Photo by Sandy Cortex, Master Gardener

Photo by Sandy Cortex, Master Gardener

Get It Growing: Berry basics

Interested in adding berries to your home garden? Here are some basics to get you started.

Strawberries, raspberries, blackberries and blueberries have major sub-types that produce fruit at different times and/or have different growth habits. (See sidebar.) Select varieties within those sub-types that have characteristics that meet your personal preferences and are known to grow well in our climate.

Berry plants need full sun exposure to develop good fruit flavor and maintain high yields. Full sun means 8 or more hours of direct sunlight each day. Some berries can be grown in partial shade but the plants will not be as healthy and will produce fewer, less flavorful berries than those grown in full sun.

Berry plants need well-drained soil rich in organic matter. Raspberries are particularly sensitive to soil type and commonly suffer from root rot if soil drainage is not good. For all berry types, prepare the planting site well before planting by incorporating organic matter. If drainage is not good, plant your berries in raised beds or find a better site!
◇ ◇ ◇ ◇ ◇
▸ **Given problem 1**:
Say whether each statement agrees with the berry article, answering yes or no and quoting the words that decide it.
(a) Full sun means at least 8 hours of direct sunlight a day.
(b) Blueberries are particularly sensitive to soil type.
(c) Berries grown in partial shade produce more fruit than those in full sun.
▸ **Given problem 2**:
Please answer these questions from the berry article, one per line.
(a) Which four berries have major sub-types?
(b) What do berry plants need to develop good fruit flavor and maintain high yields?
(c) What do raspberries commonly suffer from if soil drainage is not good?
The items that come after the berry article are separate material.
◇ ◇ ◇ ◇ ◇
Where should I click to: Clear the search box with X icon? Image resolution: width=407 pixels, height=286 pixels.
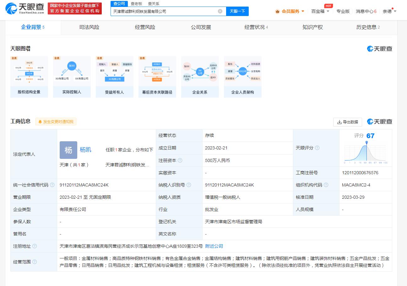[220, 11]
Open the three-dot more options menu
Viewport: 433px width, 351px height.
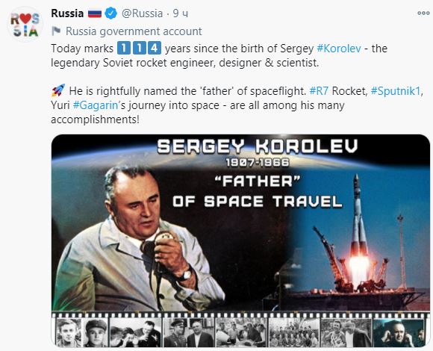423,13
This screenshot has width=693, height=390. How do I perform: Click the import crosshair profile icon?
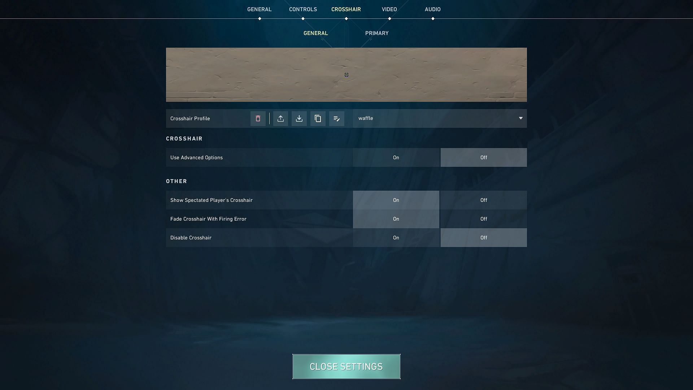pyautogui.click(x=299, y=118)
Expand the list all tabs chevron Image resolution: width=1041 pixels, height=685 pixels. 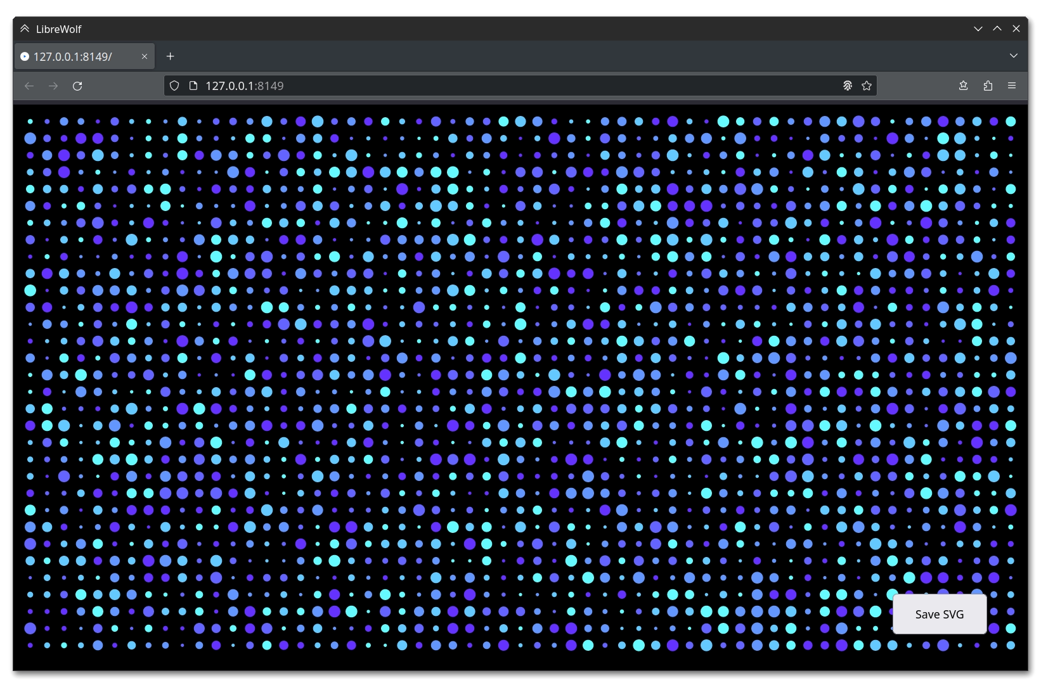point(1014,56)
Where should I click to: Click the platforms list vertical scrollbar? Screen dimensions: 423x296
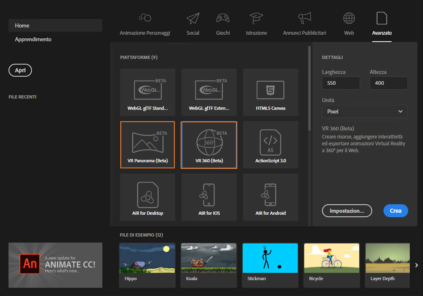309,88
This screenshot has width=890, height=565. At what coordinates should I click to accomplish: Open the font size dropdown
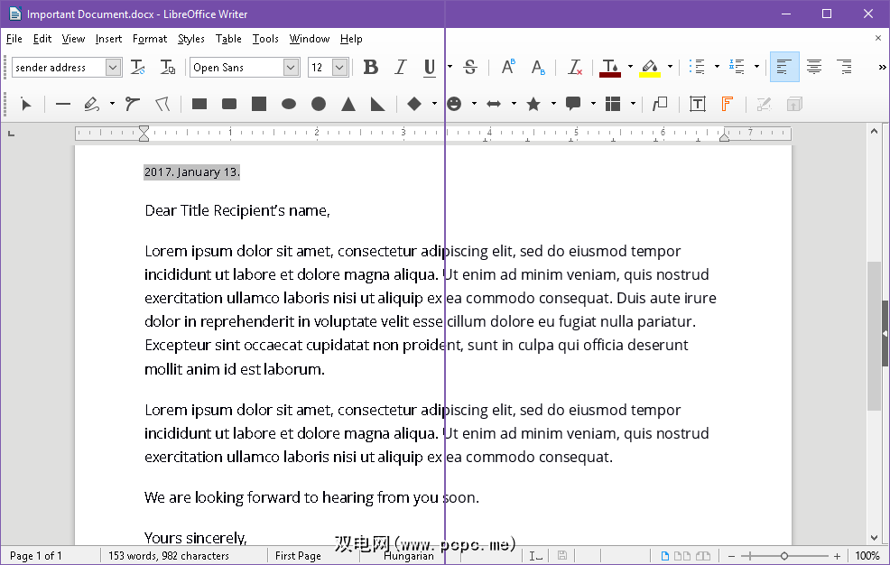pos(339,68)
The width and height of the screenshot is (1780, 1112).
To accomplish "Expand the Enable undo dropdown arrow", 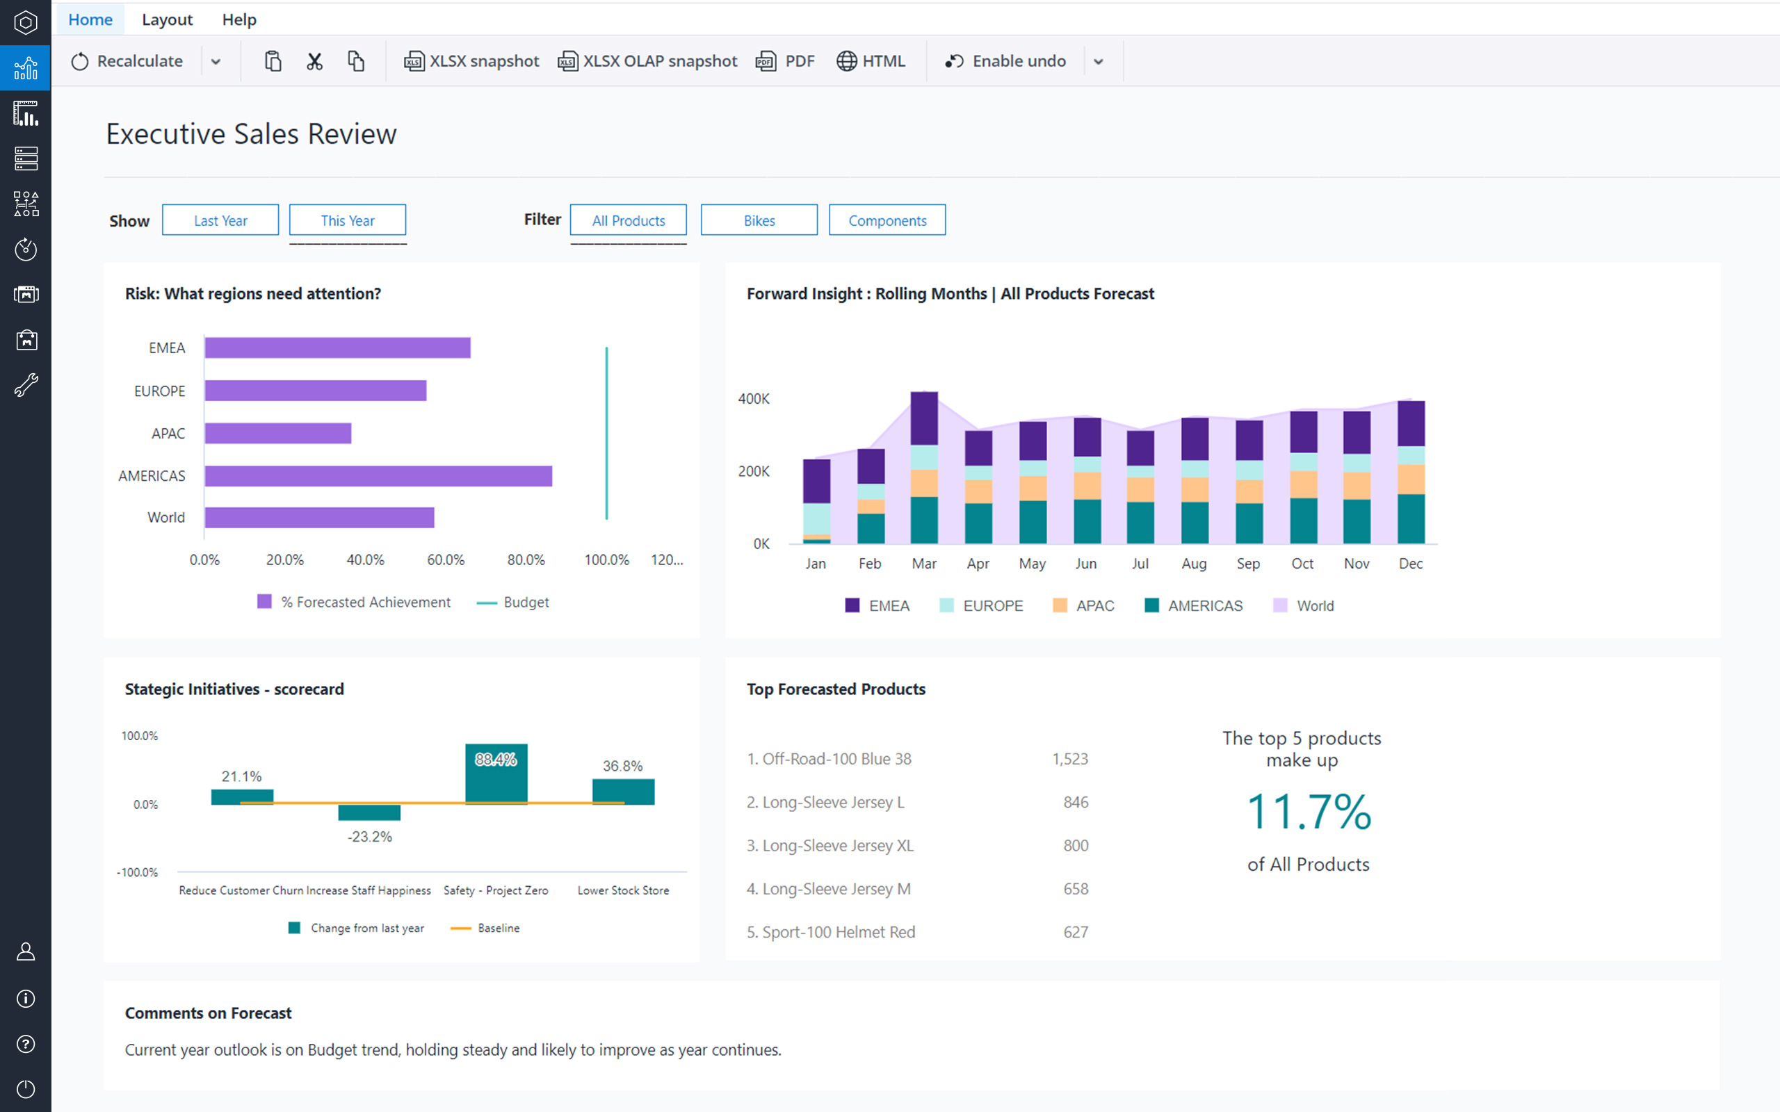I will (1098, 62).
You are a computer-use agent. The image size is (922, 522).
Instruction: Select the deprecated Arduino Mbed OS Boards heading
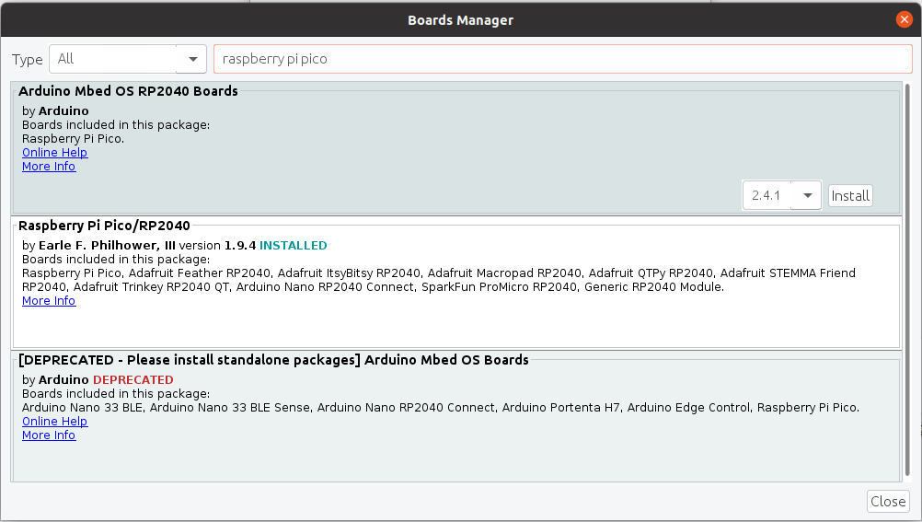click(x=273, y=360)
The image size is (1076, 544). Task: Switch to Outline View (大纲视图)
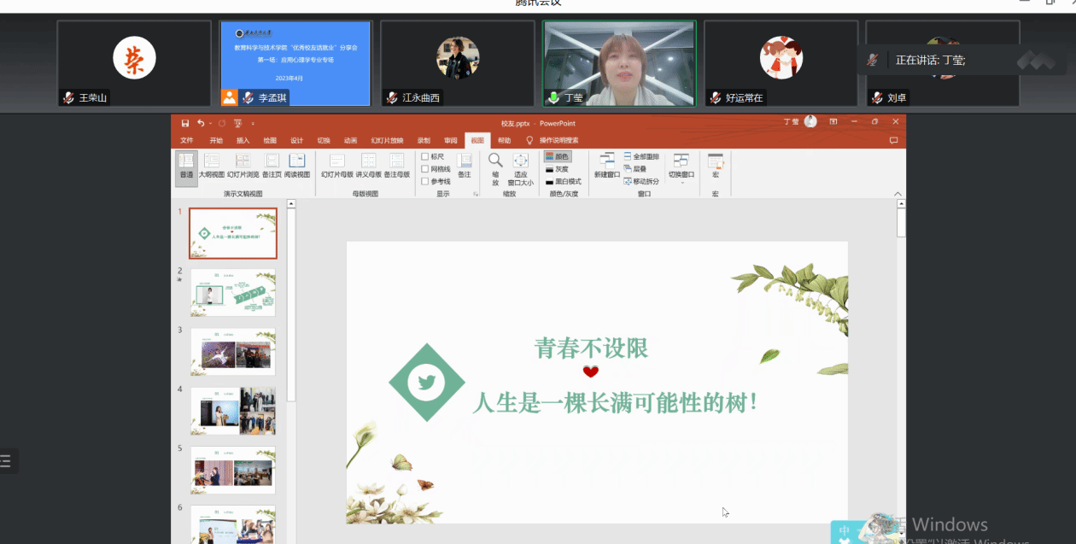coord(211,165)
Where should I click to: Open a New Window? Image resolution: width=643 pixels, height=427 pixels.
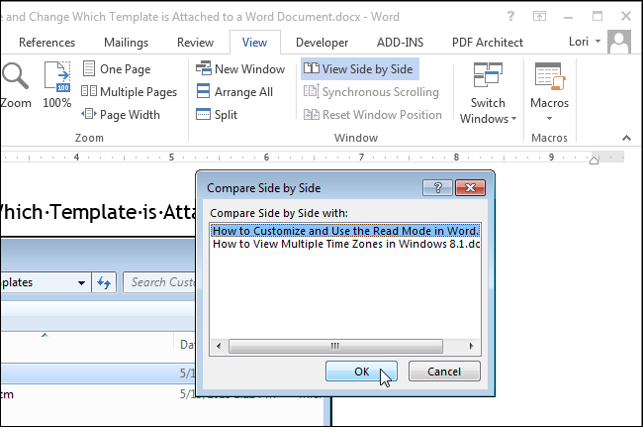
◇ ◇ ◇ ◇ ◇
▸ **Task output 1**:
(a) Yes: "Full sun means 8 or more hours of direct sunlight each day."
(b) No: "Raspberries are particularly sensitive to soil type"
(c) No: "will produce fewer, less flavorful berries than those grown in full sun."

▸ **Task output 2**:
(a) Strawberries, raspberries, blackberries and blueberries
(b) Full sun exposure
(c) Root rot